Lift out all lines below that contain "with".

---

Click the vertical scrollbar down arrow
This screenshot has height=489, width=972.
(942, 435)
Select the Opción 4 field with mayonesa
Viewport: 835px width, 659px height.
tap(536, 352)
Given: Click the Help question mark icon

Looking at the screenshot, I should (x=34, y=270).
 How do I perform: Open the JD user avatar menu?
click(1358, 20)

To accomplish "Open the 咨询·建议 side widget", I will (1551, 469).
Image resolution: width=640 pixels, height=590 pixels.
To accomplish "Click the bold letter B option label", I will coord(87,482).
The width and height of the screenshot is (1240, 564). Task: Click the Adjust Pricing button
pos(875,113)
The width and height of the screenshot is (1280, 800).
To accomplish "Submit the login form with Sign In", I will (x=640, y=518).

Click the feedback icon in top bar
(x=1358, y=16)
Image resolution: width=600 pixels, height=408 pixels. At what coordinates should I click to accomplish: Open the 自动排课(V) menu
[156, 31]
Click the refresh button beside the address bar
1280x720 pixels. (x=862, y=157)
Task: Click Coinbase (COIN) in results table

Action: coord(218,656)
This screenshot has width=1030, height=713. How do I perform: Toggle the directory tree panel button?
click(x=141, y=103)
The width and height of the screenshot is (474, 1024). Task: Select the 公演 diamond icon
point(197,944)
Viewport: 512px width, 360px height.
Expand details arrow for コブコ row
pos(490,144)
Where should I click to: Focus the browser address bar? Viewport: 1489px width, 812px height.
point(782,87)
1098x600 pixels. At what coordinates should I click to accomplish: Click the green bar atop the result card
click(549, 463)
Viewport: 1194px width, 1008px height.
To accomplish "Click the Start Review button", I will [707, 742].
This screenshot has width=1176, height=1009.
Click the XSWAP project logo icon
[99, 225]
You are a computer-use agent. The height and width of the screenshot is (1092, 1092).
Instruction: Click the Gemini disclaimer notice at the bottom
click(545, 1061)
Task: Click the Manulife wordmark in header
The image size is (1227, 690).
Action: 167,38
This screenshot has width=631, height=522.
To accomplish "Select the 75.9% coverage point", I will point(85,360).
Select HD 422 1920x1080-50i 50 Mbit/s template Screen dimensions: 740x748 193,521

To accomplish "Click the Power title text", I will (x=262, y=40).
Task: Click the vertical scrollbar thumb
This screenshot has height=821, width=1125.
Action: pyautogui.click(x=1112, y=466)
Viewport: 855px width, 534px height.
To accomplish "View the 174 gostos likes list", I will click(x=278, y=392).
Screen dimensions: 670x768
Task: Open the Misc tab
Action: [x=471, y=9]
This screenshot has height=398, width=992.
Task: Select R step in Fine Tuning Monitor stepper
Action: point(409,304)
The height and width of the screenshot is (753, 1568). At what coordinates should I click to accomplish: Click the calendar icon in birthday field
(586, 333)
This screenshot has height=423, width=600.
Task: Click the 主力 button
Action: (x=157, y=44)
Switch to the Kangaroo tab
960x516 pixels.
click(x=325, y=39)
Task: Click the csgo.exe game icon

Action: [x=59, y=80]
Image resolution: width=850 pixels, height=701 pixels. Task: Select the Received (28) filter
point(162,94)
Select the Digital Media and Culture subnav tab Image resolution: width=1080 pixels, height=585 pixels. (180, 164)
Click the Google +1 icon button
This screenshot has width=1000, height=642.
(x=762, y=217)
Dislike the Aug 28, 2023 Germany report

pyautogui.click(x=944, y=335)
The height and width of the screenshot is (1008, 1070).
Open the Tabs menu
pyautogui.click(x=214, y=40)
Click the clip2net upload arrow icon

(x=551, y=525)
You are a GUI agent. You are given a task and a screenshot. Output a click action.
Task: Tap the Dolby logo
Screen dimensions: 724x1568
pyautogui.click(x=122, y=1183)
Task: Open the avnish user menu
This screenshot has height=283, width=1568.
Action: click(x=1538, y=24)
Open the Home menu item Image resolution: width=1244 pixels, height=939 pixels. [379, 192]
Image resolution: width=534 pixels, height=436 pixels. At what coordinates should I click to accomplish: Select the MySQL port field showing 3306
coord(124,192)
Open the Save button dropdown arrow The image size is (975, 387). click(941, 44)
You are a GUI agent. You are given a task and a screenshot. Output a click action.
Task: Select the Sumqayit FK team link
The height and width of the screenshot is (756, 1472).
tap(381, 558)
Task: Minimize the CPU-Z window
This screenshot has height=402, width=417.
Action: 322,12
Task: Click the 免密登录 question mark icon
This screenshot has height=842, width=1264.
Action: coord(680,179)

---

Exercise result
Select the Opción 4 field with mayonesa
To accomplish "Submit the login form with Sign In", I will (x=640, y=518).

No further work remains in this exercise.